The old man shrugs, rubbing at his new leg again. "He never told us. Me and Sol were back at work on Boxing Day. The Captain called us up at noon, bellowing at us for being late. Vice made some serious inroads to the local Mob and an anonymous donation to a local community youth programme got the Streetside Flyers almost another two seasons, almost to a sector play-off, even winning a cup or two along the way."
She turns her j-pad back on with a grunt. "Very inspiring."
He stands out of the non-regulation armchair and picks up his empty teacup. He takes a moment to experiment with his new leg before jogging to the compact-o-kitch. The leg beeps in protest. "Ow, ow, ow," he says and curses as he props himself up against the sink.
"Let it bed in," she calls. "48 hours."
He sticks his tongue out at her and makes another cup of tea. He doesn't offer her anything. "You have to trust the people in the system," he says. "It's the one thing Sol was right about, the one thing that meant a damn about the whole NYPD, the whole Justice Department. The people in them. If the SJS are poking around, they're vetting you for a sensitive mission. If they were after you, you'd never see them coming. They want you to see them, watch how you react. It's all pretty standard."
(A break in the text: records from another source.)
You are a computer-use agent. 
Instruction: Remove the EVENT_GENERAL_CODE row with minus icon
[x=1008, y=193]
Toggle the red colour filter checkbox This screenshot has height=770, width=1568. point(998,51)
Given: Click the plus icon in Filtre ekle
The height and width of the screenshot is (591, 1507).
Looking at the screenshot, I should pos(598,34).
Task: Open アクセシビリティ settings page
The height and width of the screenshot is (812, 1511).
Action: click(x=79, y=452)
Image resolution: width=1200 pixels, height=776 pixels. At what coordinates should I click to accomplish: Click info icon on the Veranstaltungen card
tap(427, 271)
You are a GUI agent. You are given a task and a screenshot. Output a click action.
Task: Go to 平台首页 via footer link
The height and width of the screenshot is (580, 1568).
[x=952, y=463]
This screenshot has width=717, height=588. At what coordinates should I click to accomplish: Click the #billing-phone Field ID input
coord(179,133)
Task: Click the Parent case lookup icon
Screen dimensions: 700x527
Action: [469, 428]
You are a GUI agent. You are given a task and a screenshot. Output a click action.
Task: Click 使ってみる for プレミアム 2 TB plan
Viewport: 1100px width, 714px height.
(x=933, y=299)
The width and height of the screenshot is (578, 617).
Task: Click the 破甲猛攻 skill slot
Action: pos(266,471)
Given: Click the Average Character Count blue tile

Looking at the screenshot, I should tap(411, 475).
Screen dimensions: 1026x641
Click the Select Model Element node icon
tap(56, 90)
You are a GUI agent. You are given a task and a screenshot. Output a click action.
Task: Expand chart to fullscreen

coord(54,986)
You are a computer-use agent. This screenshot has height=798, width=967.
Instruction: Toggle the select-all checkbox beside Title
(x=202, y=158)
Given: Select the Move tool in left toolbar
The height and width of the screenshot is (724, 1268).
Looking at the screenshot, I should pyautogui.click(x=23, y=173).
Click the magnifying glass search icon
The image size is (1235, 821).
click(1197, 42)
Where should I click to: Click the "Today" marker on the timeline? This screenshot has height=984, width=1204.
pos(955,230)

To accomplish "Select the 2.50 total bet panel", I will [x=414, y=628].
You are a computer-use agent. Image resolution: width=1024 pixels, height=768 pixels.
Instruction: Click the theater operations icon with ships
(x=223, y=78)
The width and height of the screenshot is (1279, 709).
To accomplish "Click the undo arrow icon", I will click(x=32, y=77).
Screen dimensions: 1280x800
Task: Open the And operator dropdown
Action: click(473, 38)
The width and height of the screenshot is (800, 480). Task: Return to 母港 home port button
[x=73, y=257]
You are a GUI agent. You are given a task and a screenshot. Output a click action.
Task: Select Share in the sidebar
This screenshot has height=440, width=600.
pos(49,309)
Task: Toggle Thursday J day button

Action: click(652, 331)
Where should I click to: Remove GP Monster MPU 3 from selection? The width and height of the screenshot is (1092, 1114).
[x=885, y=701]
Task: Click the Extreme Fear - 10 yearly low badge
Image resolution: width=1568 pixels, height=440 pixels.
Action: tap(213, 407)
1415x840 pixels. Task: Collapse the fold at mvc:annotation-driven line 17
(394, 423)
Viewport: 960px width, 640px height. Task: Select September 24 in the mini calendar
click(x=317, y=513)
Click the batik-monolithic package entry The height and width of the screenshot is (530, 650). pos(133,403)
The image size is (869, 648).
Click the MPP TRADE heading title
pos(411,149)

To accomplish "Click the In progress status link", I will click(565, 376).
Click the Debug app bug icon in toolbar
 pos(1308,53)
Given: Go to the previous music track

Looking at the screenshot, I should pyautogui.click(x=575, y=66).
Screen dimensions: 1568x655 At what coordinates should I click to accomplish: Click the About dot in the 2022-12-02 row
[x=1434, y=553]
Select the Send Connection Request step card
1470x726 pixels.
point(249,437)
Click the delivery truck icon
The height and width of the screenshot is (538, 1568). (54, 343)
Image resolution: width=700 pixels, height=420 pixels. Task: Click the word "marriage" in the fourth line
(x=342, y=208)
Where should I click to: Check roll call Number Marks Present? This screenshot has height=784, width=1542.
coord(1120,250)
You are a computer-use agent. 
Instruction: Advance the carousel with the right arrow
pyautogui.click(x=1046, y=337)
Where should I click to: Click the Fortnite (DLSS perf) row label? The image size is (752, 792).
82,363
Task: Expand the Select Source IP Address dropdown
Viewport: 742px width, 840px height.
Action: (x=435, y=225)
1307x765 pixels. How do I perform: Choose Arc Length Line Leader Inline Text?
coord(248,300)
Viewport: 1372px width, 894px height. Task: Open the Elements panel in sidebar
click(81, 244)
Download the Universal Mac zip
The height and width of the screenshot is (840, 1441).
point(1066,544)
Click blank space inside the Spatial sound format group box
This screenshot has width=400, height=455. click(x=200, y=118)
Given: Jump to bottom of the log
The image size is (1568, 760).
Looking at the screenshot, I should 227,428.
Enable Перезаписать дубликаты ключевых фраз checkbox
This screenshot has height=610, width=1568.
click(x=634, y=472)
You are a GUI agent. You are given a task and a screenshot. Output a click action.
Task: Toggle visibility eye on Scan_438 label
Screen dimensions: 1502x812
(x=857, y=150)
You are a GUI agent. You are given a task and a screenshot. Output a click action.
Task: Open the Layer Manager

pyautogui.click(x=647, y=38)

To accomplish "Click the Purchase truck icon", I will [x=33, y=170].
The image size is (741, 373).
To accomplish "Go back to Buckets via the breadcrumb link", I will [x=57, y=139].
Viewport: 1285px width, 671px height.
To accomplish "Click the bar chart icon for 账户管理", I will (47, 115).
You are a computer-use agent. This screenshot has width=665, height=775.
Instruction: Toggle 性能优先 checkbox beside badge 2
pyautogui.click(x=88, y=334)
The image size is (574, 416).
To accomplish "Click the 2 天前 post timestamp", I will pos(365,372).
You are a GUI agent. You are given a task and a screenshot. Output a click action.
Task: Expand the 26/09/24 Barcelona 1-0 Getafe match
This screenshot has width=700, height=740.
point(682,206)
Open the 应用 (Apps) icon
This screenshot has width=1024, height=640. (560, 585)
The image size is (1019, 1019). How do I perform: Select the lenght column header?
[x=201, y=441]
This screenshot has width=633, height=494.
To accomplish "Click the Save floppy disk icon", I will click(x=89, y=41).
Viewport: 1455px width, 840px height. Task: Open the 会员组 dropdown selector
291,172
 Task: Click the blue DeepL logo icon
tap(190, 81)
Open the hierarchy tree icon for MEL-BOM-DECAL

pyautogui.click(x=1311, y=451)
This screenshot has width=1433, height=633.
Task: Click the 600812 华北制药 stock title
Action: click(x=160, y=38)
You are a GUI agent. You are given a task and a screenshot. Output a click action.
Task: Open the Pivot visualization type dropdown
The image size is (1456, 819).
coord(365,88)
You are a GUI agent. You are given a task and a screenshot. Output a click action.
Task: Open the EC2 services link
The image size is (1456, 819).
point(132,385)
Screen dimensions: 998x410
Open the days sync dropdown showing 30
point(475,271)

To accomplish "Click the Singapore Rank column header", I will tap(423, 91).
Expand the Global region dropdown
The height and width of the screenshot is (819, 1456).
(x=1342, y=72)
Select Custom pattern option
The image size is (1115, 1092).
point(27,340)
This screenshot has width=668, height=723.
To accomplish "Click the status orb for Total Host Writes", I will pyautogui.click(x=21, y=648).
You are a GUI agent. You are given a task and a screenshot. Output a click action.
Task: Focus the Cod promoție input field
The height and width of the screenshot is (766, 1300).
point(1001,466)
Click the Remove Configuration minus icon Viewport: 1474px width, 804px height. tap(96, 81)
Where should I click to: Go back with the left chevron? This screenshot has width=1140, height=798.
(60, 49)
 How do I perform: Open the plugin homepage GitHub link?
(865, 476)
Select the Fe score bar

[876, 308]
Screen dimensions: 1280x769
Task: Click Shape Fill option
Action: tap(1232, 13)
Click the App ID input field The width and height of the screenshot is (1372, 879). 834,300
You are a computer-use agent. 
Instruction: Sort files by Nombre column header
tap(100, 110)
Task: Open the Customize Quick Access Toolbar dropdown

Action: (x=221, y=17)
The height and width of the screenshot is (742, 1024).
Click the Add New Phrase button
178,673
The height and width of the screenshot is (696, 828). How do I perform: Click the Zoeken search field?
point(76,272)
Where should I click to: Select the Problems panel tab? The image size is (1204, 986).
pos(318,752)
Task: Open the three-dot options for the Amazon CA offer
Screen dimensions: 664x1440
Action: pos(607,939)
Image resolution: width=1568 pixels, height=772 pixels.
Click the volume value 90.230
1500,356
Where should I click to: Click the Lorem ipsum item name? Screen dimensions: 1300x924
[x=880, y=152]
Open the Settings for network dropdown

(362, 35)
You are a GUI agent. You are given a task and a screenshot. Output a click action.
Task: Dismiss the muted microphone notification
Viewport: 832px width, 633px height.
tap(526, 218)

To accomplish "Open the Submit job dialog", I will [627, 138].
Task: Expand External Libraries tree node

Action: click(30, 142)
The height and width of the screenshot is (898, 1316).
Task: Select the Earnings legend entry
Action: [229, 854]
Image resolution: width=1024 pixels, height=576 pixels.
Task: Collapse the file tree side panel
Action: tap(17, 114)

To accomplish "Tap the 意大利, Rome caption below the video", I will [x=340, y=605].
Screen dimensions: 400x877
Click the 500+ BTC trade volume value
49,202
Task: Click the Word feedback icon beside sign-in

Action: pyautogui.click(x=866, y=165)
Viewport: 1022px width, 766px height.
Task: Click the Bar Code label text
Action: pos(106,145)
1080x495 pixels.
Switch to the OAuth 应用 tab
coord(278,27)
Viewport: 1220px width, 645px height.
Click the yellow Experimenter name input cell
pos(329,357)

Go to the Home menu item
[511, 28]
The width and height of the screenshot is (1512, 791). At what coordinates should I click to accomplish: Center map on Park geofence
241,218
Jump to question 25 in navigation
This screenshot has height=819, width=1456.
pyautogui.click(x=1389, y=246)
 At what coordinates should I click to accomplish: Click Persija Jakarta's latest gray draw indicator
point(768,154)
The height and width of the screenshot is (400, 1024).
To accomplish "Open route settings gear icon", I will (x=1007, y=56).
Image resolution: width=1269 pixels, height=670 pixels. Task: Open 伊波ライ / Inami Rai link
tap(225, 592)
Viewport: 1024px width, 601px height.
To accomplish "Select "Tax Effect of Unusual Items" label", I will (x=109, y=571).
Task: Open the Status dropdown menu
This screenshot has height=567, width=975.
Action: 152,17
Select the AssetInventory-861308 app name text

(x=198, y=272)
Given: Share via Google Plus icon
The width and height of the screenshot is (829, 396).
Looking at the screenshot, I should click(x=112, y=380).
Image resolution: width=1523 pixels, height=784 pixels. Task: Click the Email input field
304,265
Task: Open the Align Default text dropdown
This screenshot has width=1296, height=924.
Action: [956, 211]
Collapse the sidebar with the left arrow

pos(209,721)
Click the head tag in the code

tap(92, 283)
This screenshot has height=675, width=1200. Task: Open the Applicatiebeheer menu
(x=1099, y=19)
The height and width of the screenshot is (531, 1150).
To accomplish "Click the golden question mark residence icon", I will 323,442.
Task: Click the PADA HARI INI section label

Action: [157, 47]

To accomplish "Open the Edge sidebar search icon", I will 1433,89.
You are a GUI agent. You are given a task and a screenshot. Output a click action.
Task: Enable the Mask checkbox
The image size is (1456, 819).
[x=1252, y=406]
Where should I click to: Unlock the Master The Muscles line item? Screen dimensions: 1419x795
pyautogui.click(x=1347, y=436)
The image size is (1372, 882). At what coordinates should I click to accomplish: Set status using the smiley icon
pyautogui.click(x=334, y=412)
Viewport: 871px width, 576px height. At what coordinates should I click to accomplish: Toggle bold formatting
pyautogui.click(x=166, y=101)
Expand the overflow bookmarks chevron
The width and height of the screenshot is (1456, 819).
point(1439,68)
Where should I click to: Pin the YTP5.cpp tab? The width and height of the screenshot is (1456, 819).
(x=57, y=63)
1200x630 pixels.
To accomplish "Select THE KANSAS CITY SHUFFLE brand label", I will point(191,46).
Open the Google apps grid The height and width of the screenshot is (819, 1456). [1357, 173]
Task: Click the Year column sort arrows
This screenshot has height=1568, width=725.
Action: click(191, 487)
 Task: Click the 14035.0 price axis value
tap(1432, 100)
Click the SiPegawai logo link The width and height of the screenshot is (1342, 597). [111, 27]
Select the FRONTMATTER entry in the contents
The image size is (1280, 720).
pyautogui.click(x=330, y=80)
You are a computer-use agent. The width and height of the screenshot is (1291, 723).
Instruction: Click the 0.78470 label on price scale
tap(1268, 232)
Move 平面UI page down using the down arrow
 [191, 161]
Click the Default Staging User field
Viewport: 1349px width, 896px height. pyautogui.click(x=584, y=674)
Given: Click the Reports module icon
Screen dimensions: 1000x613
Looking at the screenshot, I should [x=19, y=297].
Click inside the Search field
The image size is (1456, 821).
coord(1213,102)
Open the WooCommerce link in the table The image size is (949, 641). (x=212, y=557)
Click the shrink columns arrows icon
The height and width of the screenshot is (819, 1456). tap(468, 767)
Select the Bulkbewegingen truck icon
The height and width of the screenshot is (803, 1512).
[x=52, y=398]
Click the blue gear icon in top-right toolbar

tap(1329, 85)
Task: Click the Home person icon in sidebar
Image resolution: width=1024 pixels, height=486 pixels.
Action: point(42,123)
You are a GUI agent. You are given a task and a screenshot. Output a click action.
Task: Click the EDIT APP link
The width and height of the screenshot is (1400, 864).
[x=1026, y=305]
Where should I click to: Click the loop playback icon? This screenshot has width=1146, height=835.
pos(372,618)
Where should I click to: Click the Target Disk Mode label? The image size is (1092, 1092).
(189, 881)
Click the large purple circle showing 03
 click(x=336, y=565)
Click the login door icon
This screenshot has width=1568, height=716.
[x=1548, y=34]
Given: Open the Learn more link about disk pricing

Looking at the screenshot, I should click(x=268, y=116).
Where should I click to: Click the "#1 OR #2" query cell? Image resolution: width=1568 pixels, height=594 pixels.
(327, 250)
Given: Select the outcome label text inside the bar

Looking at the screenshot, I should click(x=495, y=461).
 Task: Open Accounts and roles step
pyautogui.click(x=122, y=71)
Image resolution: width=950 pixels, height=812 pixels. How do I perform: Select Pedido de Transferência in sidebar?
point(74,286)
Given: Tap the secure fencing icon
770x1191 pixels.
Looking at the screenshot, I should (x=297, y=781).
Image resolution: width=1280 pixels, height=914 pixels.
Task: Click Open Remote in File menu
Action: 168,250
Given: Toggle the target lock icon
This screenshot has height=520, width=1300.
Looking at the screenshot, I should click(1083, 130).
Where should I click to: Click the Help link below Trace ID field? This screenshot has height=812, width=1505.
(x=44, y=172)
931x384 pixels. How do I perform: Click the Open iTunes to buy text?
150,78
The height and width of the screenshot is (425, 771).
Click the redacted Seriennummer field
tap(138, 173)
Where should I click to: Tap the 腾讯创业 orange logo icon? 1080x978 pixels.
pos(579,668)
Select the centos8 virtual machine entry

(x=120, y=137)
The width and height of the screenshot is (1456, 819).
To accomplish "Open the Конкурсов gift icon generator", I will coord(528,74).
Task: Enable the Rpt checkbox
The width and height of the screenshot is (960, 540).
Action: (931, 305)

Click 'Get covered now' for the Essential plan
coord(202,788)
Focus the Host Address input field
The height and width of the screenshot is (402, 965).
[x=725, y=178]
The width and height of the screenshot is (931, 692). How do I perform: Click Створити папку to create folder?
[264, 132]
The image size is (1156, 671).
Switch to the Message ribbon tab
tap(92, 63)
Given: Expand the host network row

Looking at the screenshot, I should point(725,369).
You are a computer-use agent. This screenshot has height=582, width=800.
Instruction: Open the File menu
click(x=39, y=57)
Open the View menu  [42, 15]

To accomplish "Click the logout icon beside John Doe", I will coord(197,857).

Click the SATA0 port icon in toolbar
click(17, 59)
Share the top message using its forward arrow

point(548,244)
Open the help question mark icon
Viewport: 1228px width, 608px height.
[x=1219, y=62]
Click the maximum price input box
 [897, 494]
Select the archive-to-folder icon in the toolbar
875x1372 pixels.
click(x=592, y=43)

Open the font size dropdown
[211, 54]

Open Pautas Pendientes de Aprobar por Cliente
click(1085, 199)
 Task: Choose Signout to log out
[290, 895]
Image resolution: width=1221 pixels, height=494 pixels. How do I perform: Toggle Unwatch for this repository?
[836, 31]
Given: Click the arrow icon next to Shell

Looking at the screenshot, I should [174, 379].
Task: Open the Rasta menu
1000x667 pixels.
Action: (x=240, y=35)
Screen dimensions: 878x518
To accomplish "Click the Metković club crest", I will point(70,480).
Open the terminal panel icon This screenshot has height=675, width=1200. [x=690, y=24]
"I guess," she says, "but it was the psis that got me thinking."
"Psi Division?"
"Yeah. Six shifts out of the last ten I've been partnered or liasoned with a psi judge. My average is two a month, maximum."
He returns to his chair, walking a little stiffly, and settles back down. "There have been some really weird rumours coming out of Psi Division lately," he takes a sip of tea. "But then what's new, right? That freakshow is just prime rumour food on a continuous basis. There was something about a giant goat last month, I seem to recall. Or was it a ram? Whatever, the usual nonsense. Lately, though, something seems to have caught their attention."
"Some of the psis mentioned a prophecy, tried to pass it off as no big thing when I overheard."
"They say it's about some super-judge, some great future leader, at the moment still a child."
"Judge Child," she says, her voice a whisper. "That's what Judge Dredd said. He was talking to the Sector Chief, said those words when I walked in then changed the subject real fast. Dredd asked me a routine question, about deployment, I answered and he left. But he looked at me for a long time before he went."
"Well," the old Instructor says, blowing the steam off his mug, "the conclusion seems logical enough. Judge Dredd is leading a team to find this Judge Child that's got Psi Division so wound up..."
Her hand flies to her mouth. "And he thinks I'm this Judge Child? This great future leader?"
He stares at her, his mouth hanging open. He shakes his head. "No," he says. "No, I don't think anybody thinks that, Judge." He laughs, then, and she frowns and demands to know what's so funny as her street comportment bubbles up. "It's that, after all these years, sometimes you are the same naive cadet I ran into under Una Stubbs all those years ago, the one who thought the robots wouldn't find her. No. I was going to say, you're being vetted for Dredd's team."
"Yes," a brief chain of chuckles escapes her control before she can adjust her grip. "That's the more likely interpretation, of course."
"I like that your first instinct was Future Queen, though," he says with a big grin, "I think that's classy."